◆ The records:
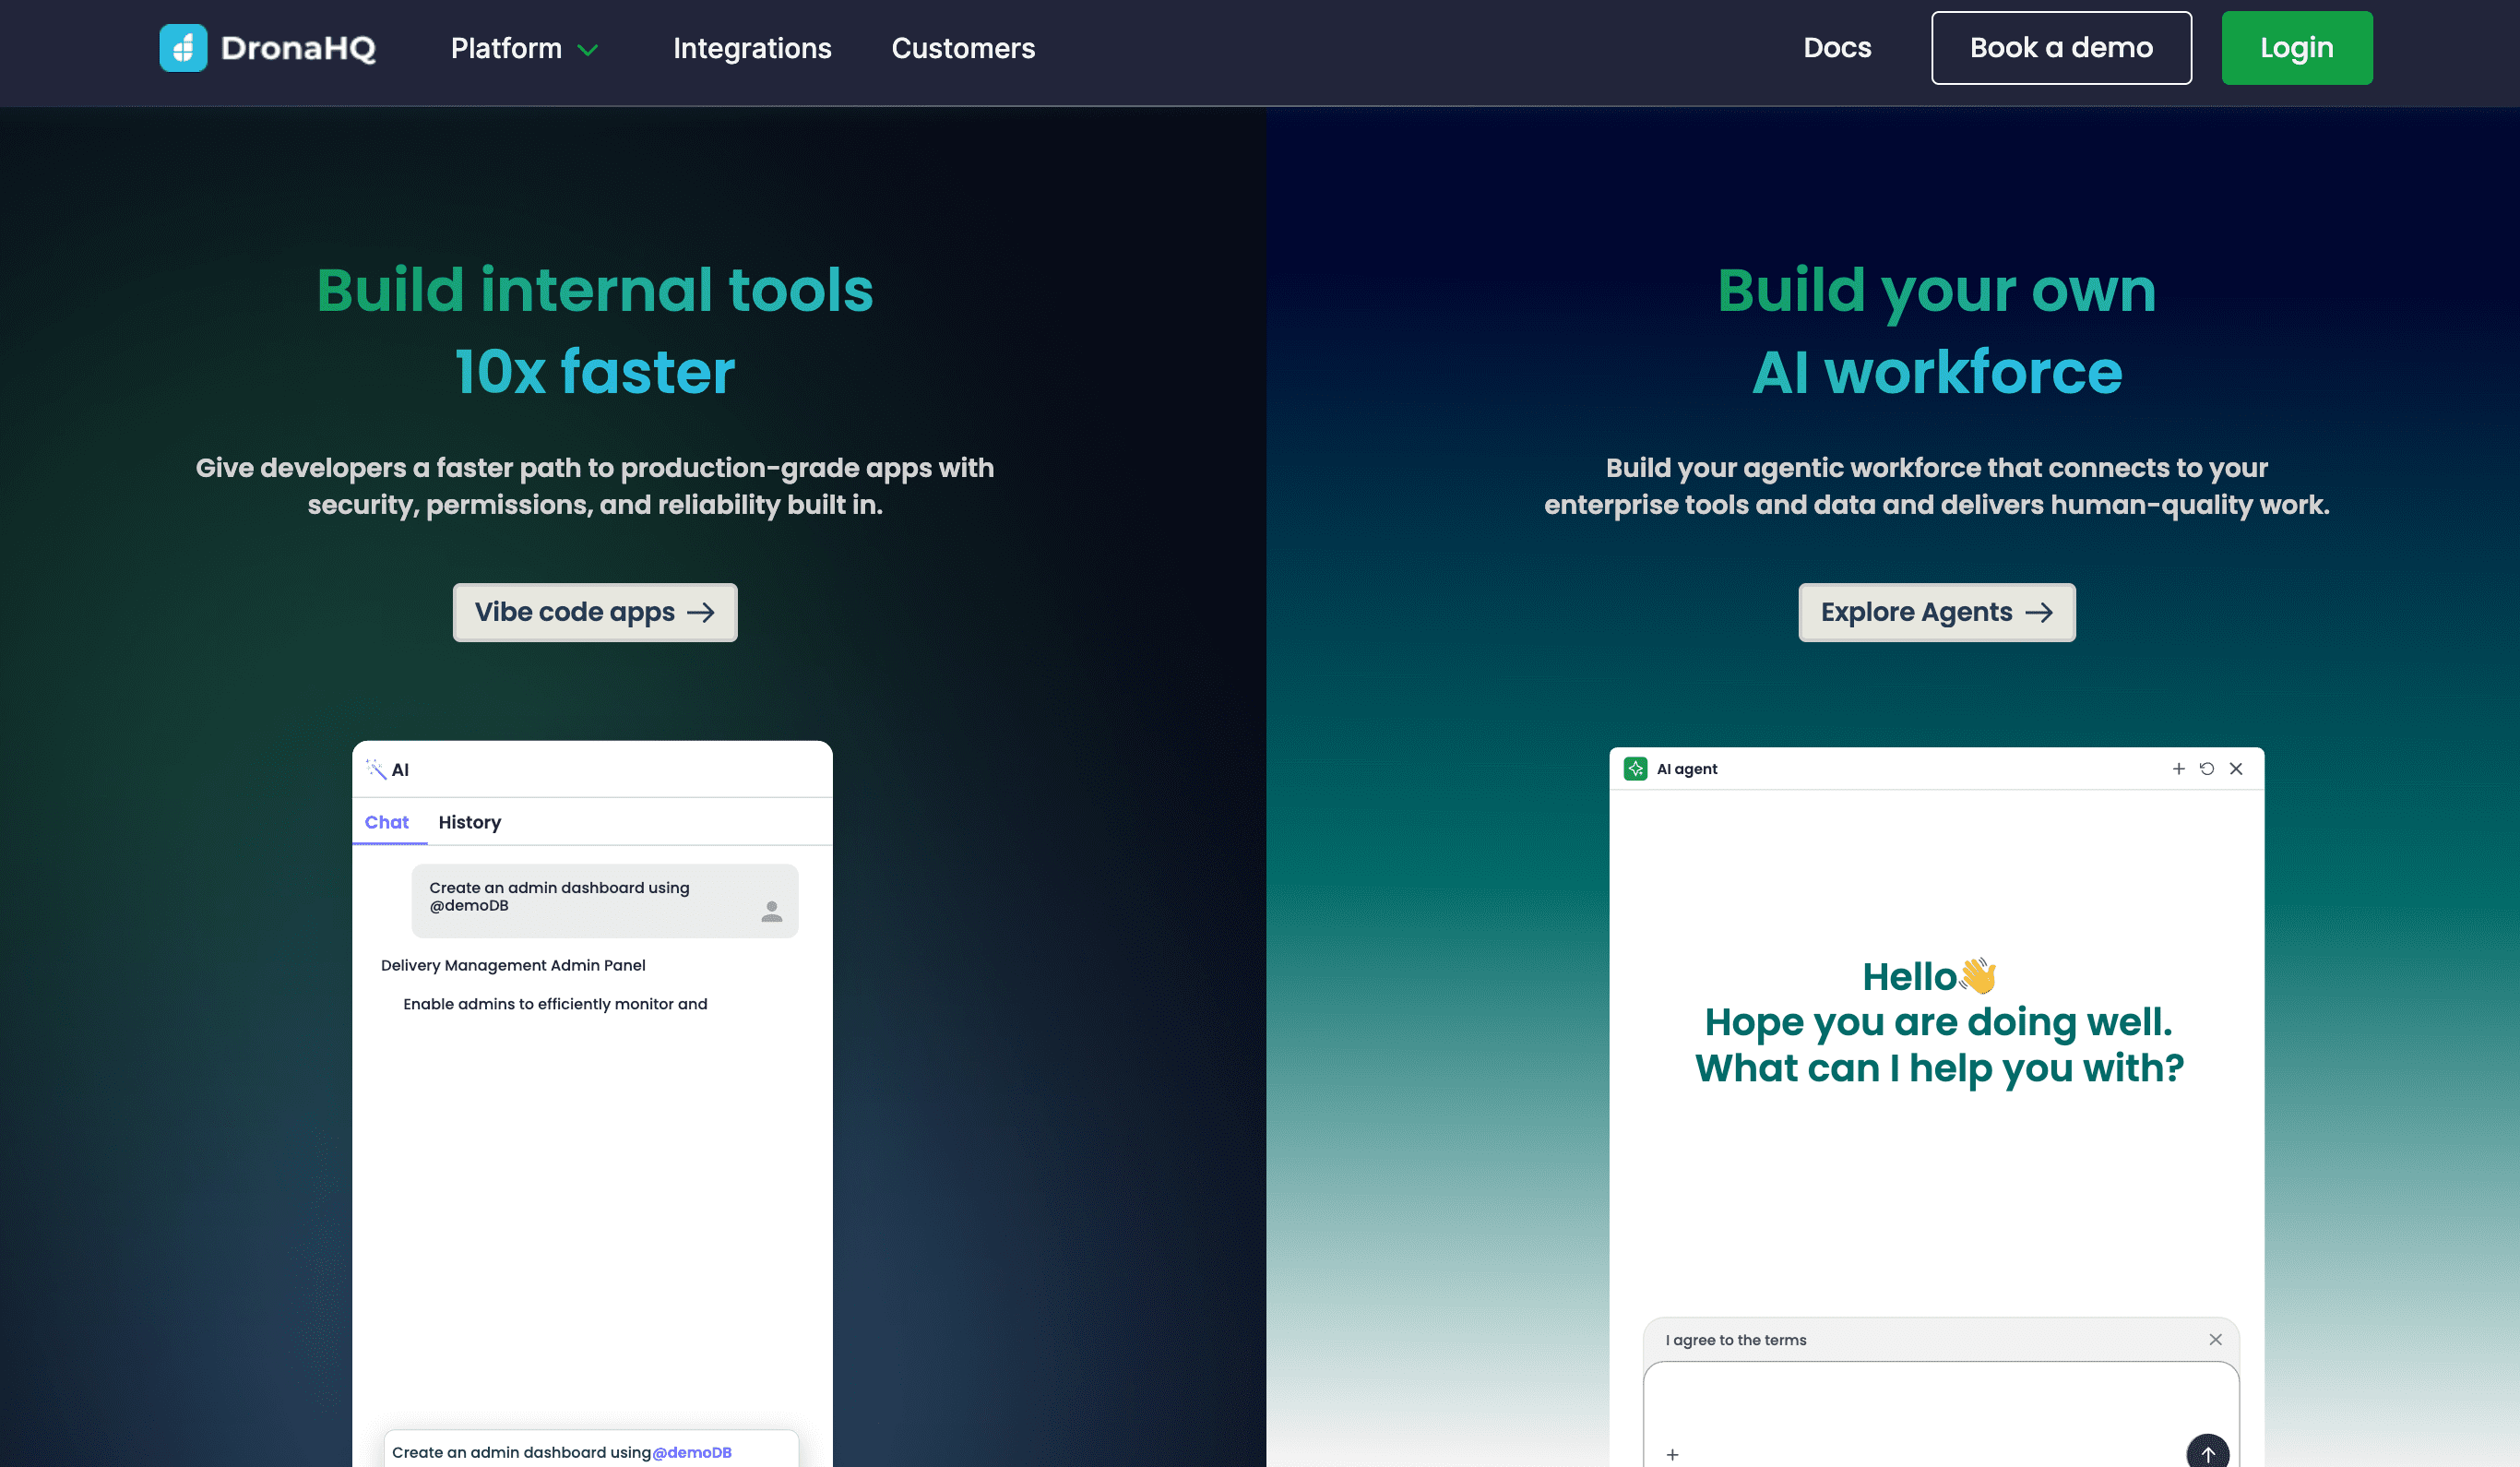The image size is (2520, 1467).
Task: Click the Platform chevron arrow
Action: 588,50
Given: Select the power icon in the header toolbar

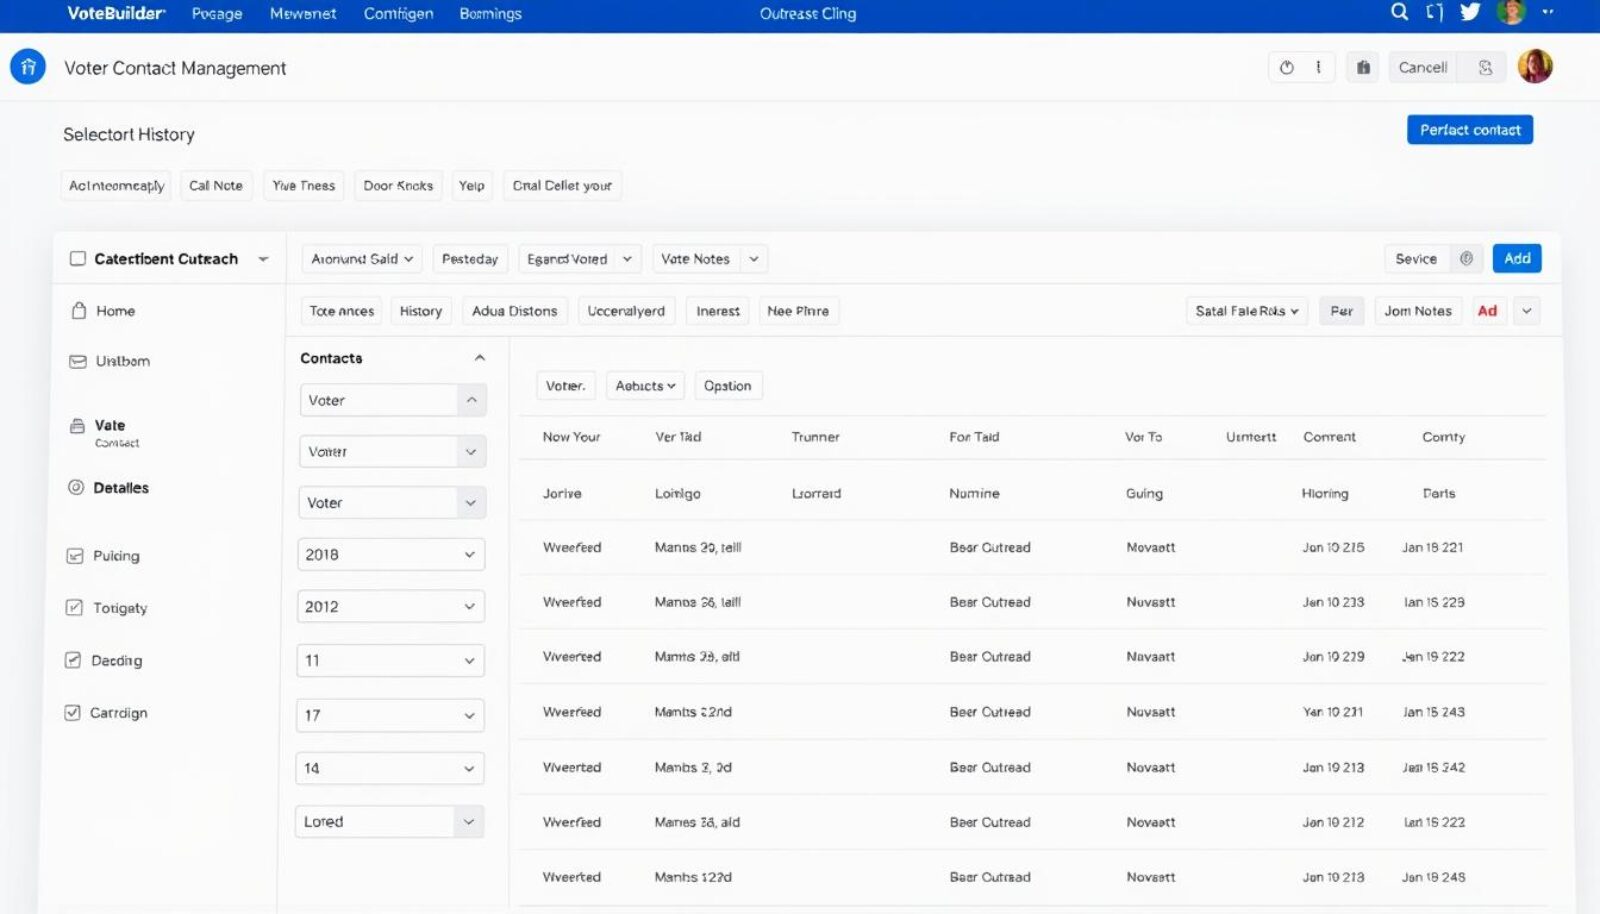Looking at the screenshot, I should [x=1289, y=67].
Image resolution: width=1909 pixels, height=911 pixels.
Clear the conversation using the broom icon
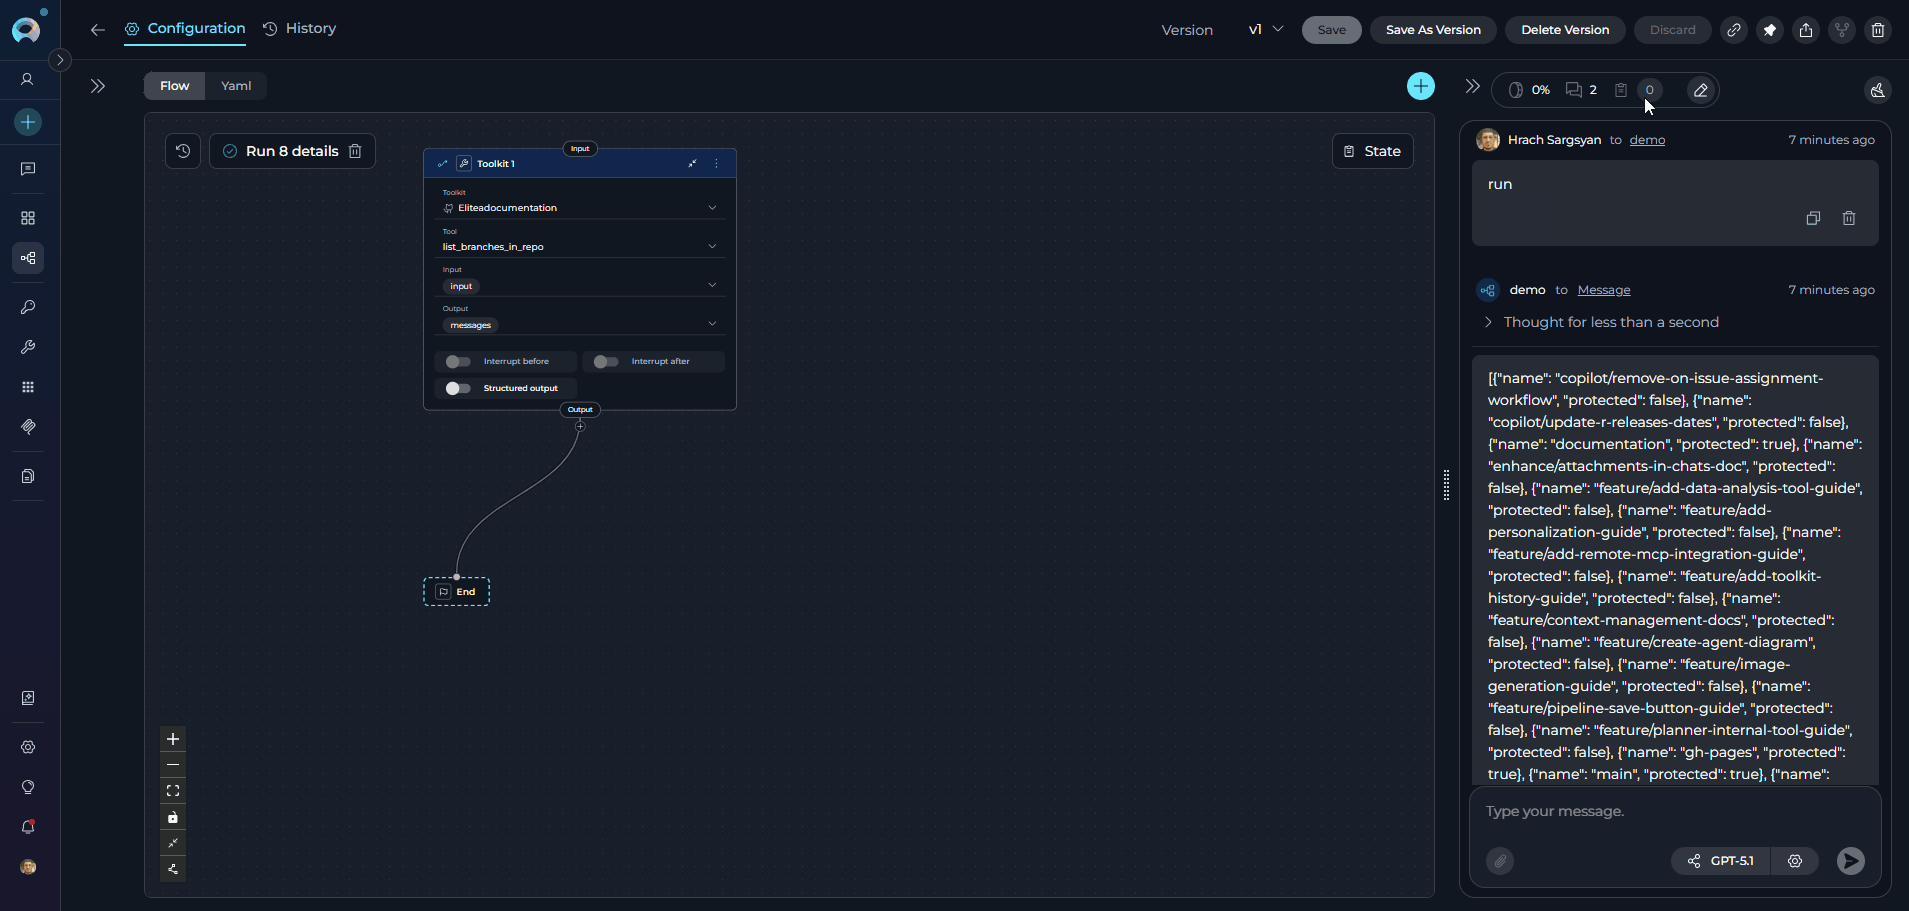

◆ Your goal: An exact copy is needed of the lines running from the one containing "Image resolution: width=1909" through the last line of the material, and of no others; pictures stay out.

◆ Exercise response:
Image resolution: width=1909 pixels, height=911 pixels.
Clear the conversation using the broom icon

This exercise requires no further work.